Brexit Le Brexit et les élections européennes

ATS

19.3.2019 - 11:36

Les élections européennes, un casse-tête en cas de report du Brexit.
Les élections européennes, un casse-tête en cas de report du Brexit.
Source: KEYSTONE/MARTIN RUETSCHI

Les Européens sont toujours dans le brouillard sur la durée du report du Brexit que pourrait demander Londres. Mais ils se préparent déjà à l'éventuelle participation du Royaume-Uni aux élections européennes, un scénario aux allures de casse-tête.

Car même s'ils gardent le cap d'une sortie de l'UE, les Britanniques pourraient bien être contraints d'organiser ce scrutin, programmé du 23 au 26 mai 2019. Une «ironie de l'histoire», comme l'a récemment souligné le président de la Commission européenne Jean-Claude Juncker.

Un consensus juridique a émergé à Bruxelles: si le Brexit, prévu officiellement le 29 mars, est retardé au-delà du 2 juillet, date de la première réunion des nouveaux eurodéputés, le Royaume-Uni serait obligé d'organiser le scrutin européen.

Cette contrainte «correspond au droit fondamental des citoyens de l'Union de voter et de se présenter comme candidats aux élections pour le Parlement européen dans l'Etat membre où ils résident», souligne le service juridique du parlement dans une note confidentielle. Si le gouvernement britannique ne s'y pliait pas, il s'exposerait à des poursuites devant la justice européenne.

Elus en «stand-by»

Pour l'UE, la première conséquence serait de devoir renoncer au moins provisoirement à la nouvelle composition du Parlement qui avait été décidée en vue du Brexit, et qui devait le voir passer de 751 à 705 sièges.

Sur les 73 sièges devant être laissés vacants par le départ britannique, l'UE a en effet prévu d'en redistribuer 27 à certains pays, tandis que les 46 autres seront «gardés en réserve» en prévision de futurs élargissements.

Il y a près d'un an, les chefs d'Etat européens avaient cependant déjà imaginé que le Brexit pourrait ne pas avoir eu lieu au moment des élections de mai 2019: dans ce cas, le parlement garderait sa composition actuelle «jusqu'à ce que le retrait du Royaume-Uni de l'Union produise ses effets juridiques», avaient-il décidé dans les conclusions d'un sommet en juin 2018.

Pour des pays comme la France ou l'Espagne, censés gagner cinq sièges dans le Parlement post-Brexit, «ça pourrait signifier qu'il faudra que certains nouveaux élus restent en 'stand-by' en attendant que les Britanniques veuillent bien partir, c'est assez étrange comme situation», souligne un diplomate.

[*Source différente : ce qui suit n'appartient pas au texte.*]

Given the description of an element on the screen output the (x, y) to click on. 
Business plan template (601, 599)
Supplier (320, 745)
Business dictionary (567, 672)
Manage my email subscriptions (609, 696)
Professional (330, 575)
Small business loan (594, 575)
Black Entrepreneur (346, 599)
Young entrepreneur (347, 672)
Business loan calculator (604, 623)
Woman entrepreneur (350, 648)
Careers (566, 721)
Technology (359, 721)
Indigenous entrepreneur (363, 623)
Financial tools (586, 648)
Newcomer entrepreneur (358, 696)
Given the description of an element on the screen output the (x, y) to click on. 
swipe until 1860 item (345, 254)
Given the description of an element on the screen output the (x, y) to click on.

Le risque des eurosceptiques

Sur un plan plus politique, «laisser le Royaume-Uni participer pourrait conduire à une poussée plus forte des députés eurosceptiques, avec des conséquences négatives pour l'équilibre des forces au sein du parlement européen», relèvent Larissa Brunner et Fabian Zuleeg, analystes à l'European Policy Center (EPC).

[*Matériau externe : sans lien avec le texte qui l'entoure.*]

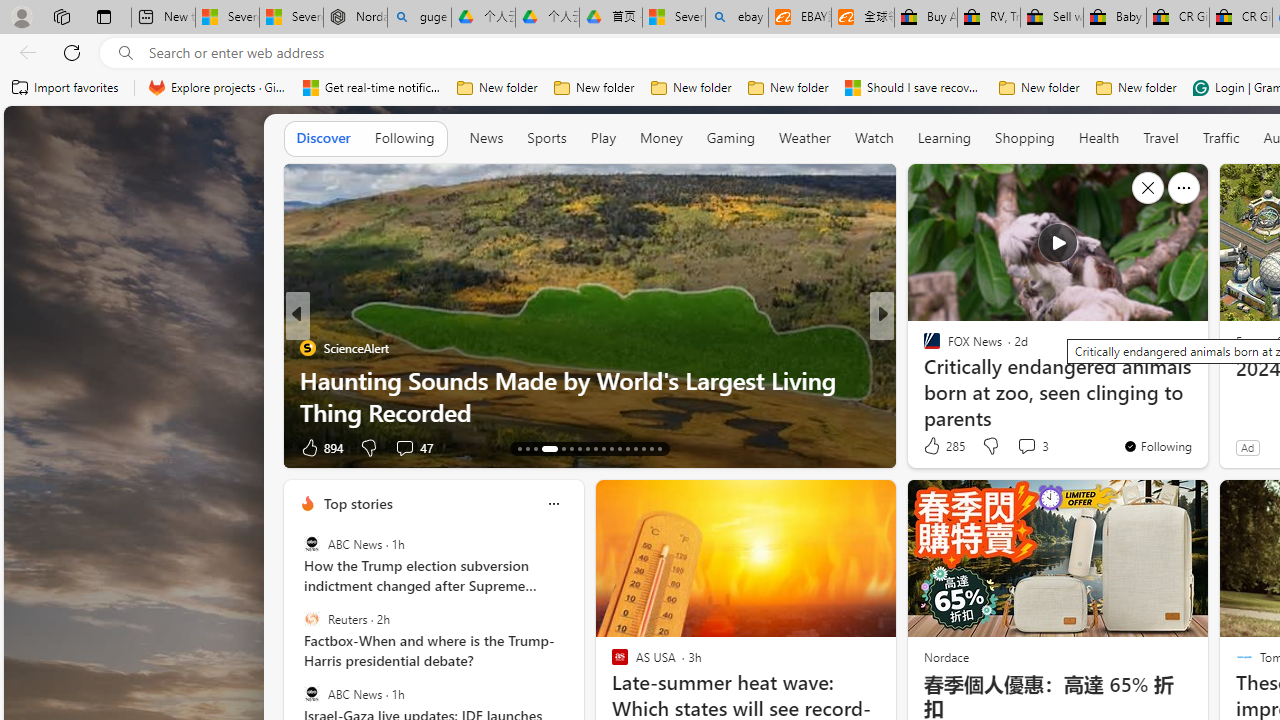
Travel (1160, 137)
AutomationID: tab-40 (642, 448)
View comments 6 Comment (1019, 447)
Komando (923, 380)
Weather (804, 137)
Start the conversation (1014, 447)
AutomationID: tab-14 (527, 448)
Health (1099, 137)
Watch (874, 138)
View comments 3 Comment (1026, 445)
Play (603, 138)
AutomationID: tab-25 (627, 448)
View comments 123 Comment (1013, 447)
Given the description of an element on the screen output the (x, y) to click on. 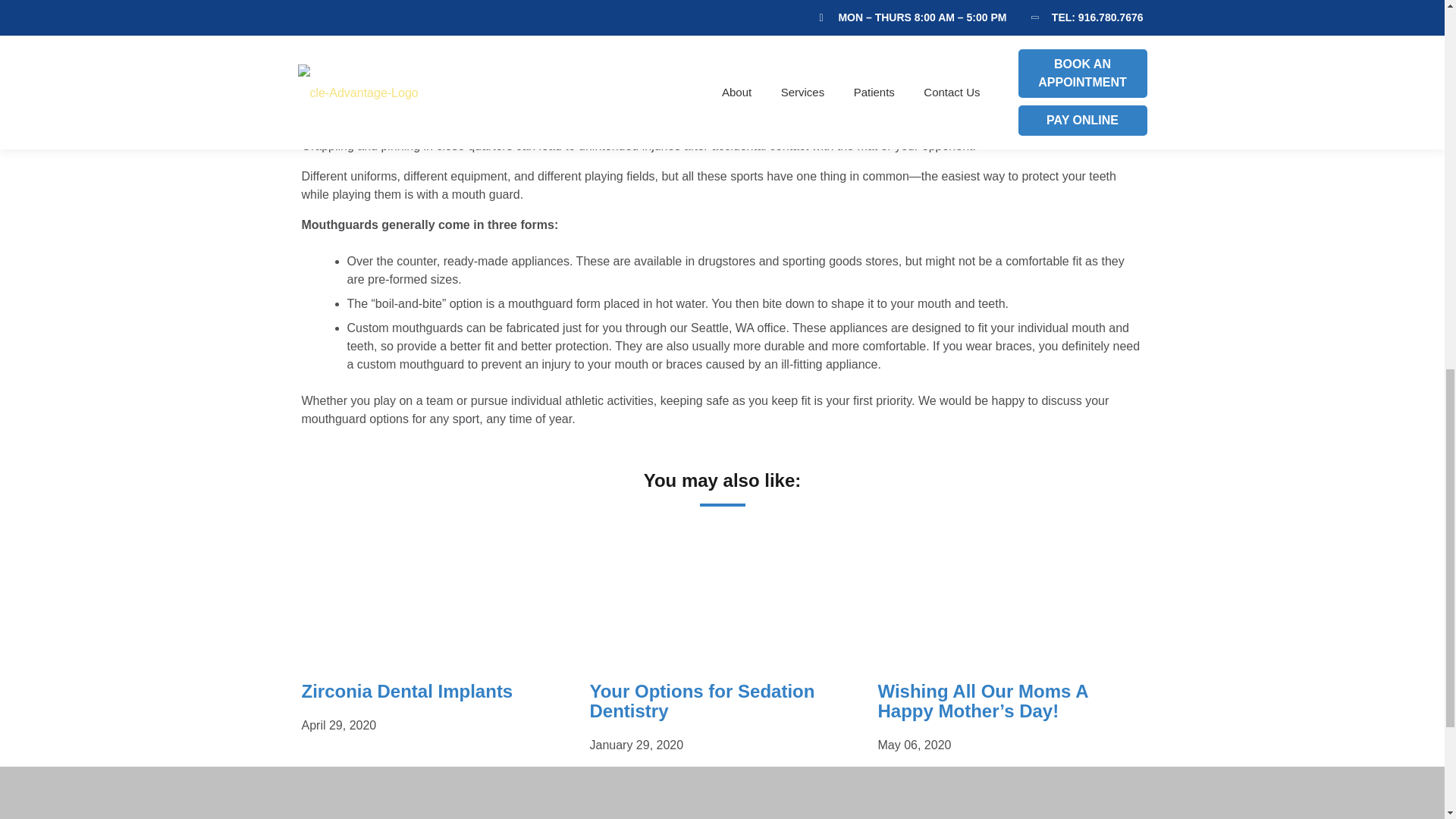
Zirconia Dental Implants (407, 690)
Your Options for Sedation Dentistry (701, 700)
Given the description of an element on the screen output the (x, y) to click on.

Et cela pourrait avoir «des conséquences encore plus négatives au sein du système politique du Royaume-Uni», où ce scrutin pourrait devenir un «quasi-référendum» sur la relation du pays avec l'UE, ajoutent-ils dans une publication récente.

Dans les coulisses de Bruxelles, on s'inquiète déjà de la possibilité que de nouveaux députés britanniques participent, même provisoirement, au processus législatif européen, voire à l'élection du successeur de Juncker à la tête de la Commission.

Insécurité pour l'UE

Avant d'en arriver là, un autre risque préoccupe les Européens: quelles seraient les conséquences pour l'UE si Londres ne se pliait pas à son obligation d'organiser le scrutin européen? «Le nouveau Parlement européen serait tout de même validement constitué», estime le service juridique de l'institution dans sa note confidentielle.

Mais cet avis ne semble pas partagé par les juristes d'une autre instance, le Conseil de l'UE, qui réunit les Etats membres. Les institutions cesseraient d'«opérer dans un contexte juridique sûr» si un Royaume-Uni toujours membre de l'UE au 2 juillet n'avait pas organisé d'élections, mettent-ils en garde dans un document distribué la semaine passée aux ambassadeurs des 27.

Ils redoutent que toutes les décisions du nouveau Parlement puissent être attaquables sur le plan légal, ce qui entraînerait une paralysie de la machine européenne. Pour éviter ce scénario à tout prix, «aucune extension ne doit être accordée au-delà du 1er juillet si des élections européennes ne sont pas organisées» fin mai au Royaume-Uni, insistent-ils.